Exercise:
Output the line containing "Where should I click to: Click" and all subsequent lines of the listing below, copied exactly, with no other lines.

Records supplied Start Marker

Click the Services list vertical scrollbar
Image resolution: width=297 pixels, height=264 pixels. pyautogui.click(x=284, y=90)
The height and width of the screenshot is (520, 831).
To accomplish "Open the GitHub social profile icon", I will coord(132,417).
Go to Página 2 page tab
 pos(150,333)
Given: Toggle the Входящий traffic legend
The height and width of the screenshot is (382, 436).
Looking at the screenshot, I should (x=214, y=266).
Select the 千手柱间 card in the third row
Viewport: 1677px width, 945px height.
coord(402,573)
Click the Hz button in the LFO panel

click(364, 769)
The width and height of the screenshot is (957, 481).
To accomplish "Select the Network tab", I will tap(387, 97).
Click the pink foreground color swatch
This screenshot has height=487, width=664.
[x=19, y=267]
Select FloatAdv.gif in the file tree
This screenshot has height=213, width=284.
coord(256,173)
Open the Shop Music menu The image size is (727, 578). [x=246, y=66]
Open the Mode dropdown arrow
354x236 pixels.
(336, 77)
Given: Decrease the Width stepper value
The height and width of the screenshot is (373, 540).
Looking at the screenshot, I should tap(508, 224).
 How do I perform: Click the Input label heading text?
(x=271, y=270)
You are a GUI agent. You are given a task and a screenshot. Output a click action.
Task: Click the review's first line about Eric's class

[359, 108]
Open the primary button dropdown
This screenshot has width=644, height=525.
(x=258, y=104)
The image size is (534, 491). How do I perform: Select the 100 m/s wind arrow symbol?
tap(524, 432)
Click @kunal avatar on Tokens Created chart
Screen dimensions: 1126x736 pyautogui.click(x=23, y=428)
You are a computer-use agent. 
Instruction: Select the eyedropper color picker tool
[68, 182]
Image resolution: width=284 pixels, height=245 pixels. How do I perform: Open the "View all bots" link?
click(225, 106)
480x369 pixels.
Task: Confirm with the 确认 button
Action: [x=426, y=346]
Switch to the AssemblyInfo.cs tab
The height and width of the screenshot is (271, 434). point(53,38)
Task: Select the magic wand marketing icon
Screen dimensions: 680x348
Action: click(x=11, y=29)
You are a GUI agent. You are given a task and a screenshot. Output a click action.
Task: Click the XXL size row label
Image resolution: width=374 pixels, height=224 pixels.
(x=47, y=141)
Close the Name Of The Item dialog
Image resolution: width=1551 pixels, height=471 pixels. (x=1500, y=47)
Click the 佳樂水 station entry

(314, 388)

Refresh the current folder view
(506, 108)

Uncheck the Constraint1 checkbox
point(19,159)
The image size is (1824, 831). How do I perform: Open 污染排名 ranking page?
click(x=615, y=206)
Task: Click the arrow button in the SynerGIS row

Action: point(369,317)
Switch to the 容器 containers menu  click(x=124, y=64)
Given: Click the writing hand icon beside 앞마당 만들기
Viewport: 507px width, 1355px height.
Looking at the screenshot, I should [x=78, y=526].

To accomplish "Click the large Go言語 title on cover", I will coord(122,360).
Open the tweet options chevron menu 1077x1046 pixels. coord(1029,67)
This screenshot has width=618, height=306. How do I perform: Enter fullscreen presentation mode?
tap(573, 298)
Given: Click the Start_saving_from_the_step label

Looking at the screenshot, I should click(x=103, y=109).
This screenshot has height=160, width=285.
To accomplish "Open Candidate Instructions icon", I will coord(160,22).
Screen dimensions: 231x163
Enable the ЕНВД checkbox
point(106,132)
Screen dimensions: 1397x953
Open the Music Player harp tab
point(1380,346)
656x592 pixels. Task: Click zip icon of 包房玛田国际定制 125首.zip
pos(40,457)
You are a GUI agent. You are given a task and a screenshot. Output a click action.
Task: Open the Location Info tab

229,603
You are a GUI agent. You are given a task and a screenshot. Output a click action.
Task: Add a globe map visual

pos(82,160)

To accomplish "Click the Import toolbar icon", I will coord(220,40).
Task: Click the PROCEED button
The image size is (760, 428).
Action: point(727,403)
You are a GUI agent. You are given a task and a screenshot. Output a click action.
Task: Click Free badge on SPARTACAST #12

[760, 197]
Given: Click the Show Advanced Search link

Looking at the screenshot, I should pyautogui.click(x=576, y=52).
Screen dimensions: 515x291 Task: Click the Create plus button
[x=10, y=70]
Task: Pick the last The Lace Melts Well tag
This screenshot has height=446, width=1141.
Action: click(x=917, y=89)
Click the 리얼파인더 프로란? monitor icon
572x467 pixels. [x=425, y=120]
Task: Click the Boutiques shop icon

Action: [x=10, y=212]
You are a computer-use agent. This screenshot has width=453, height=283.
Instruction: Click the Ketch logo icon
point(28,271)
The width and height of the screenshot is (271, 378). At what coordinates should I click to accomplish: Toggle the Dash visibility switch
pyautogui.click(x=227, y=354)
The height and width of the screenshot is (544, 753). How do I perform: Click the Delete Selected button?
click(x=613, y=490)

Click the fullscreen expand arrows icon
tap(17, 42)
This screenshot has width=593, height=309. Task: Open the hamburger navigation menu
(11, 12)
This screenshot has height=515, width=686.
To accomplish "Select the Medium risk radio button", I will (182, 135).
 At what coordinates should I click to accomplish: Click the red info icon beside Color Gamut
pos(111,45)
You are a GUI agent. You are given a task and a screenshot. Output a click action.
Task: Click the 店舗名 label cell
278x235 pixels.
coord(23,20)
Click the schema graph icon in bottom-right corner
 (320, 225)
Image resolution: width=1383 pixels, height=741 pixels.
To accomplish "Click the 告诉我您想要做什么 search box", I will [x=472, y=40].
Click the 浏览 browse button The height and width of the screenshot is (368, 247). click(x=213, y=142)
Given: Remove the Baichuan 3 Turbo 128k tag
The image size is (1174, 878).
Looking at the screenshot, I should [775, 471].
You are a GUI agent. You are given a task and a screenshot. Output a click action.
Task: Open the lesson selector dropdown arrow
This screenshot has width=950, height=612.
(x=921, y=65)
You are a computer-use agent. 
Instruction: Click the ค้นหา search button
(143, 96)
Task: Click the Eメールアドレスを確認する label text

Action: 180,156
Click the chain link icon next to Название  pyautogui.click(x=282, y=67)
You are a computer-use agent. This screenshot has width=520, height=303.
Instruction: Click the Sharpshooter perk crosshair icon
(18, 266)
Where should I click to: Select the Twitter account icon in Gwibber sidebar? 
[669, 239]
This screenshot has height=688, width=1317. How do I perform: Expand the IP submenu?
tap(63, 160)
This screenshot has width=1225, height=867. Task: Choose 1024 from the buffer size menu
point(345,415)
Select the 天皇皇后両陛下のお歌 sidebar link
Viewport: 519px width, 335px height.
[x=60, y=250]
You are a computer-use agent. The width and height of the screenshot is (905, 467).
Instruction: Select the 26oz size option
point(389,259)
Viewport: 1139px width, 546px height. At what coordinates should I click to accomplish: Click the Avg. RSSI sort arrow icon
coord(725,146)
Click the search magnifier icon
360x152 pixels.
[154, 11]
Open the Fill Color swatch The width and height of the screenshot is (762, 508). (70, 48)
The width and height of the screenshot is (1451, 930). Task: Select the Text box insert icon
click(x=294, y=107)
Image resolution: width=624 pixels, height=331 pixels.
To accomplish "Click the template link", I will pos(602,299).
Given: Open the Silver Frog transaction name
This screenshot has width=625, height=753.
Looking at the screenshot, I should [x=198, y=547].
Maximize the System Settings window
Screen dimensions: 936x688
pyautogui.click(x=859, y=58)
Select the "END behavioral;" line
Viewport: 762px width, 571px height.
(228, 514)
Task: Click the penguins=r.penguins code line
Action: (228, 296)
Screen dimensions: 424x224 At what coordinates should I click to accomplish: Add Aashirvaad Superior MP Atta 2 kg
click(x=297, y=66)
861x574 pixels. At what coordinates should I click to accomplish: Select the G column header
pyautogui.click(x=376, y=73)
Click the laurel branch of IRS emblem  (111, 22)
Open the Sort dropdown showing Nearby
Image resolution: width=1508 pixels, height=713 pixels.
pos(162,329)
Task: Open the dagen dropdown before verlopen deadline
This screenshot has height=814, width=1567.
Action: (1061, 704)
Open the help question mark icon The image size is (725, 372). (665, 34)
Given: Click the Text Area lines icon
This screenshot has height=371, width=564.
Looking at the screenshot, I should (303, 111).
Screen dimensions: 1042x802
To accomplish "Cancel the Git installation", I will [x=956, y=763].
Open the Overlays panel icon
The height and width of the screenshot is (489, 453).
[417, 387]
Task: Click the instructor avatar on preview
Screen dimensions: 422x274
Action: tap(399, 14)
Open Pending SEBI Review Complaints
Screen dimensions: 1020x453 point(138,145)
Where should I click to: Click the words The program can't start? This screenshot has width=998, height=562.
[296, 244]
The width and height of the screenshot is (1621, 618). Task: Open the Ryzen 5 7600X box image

Records supplied End Marker

Final answer:
Where should I click to: Click the words The program can't start? This screenshot has width=998, height=562.
[296, 244]
The width and height of the screenshot is (1621, 618). Task: Open the Ryzen 5 7600X box image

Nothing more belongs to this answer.